Черта с два он верил во что-нибудь!
— Вы что, серьезно думаете, что сможете убедить меня присоединиться к вам?
— Да, — кивнул он. — Я вас знаю.
— Боюсь, что плохо.
— Боюсь, что хорошо, — возразил он. — Я знаю о вас больше, чем знаете вы сами.
— Ну, например?
— Ну, например, почему вы избрали для себя такой образ жизни. Почему вы назначили себя защитником смертного рода, сделались врагом для всех, кто готов причинить этому роду тот или иной вред. Почему вы живете изгоем среди своих, посмешищем для большинства смертных. Почему вы живете в дыре, с трудом сводя концы с концами. Почему вы отвергаете богатство и славу. Почему вы делаете все это?
— Очевидно, потому, что я последователь дао Питера Паркера, — хмыкнул я.
Похоже, Никодимус не увлекался комиксами, поскольку не оценил шутки.

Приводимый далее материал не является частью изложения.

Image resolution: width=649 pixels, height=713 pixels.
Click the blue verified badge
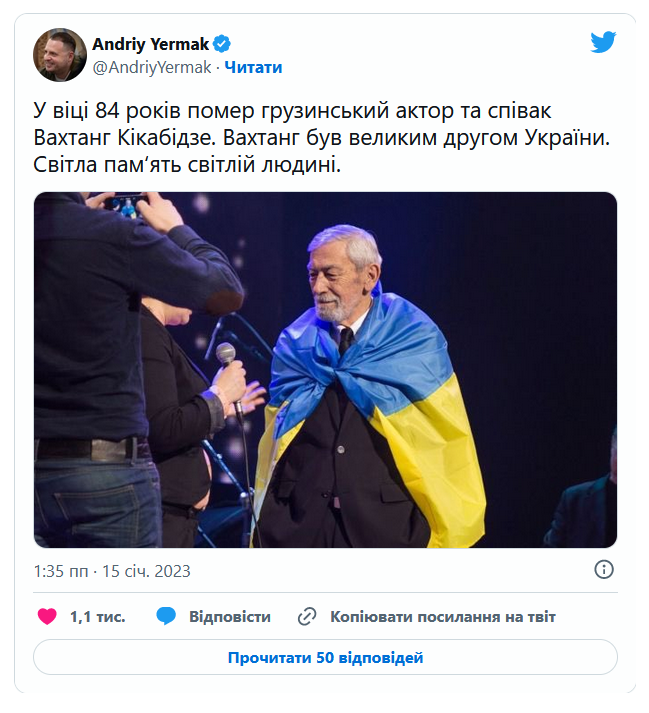click(222, 44)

— Это все, что вы позволяете себе, — и я знаю почему.
— Очень хорошо. Почему?
— Потому, что вами правит страх. Вы боитесь, Дрезден.
— Чего это я боюсь? — возмутился я.
— Того, во что можете превратиться, если сойдете с прямого пути, — ответил Никодимус. — Той силы, которую вы смогли бы использовать. Признайтесь: вы думали ведь о том, каково это — подчинять мир своей воле. Обладать вещами по своему желанию. Людьми. Какой-то части вас доставляет удовольствие мысль использовать ваши способности на то, чтобы получать все, что вы пожелаете. И вы боитесь этого удовольствия. Поэтому вместо этого превращаете себя в мученика.
Я хотел возразить ему. И не смог. Он говорил правду — по крайней мере не совершеннейшую неправду.
— Всех время от времени посещают такие мысли. — Голос мой звучал не слишком уверенно.
— Нет, — возразил Никодимус. — Не всех. Большая часть людей и не мечтает о таком. Это им и в голову не приходит. Простой смертный не помышляет о такой власти. Но вы — другое дело. Вы можете притворяться, что вы такой же, как они. Но вы не такой.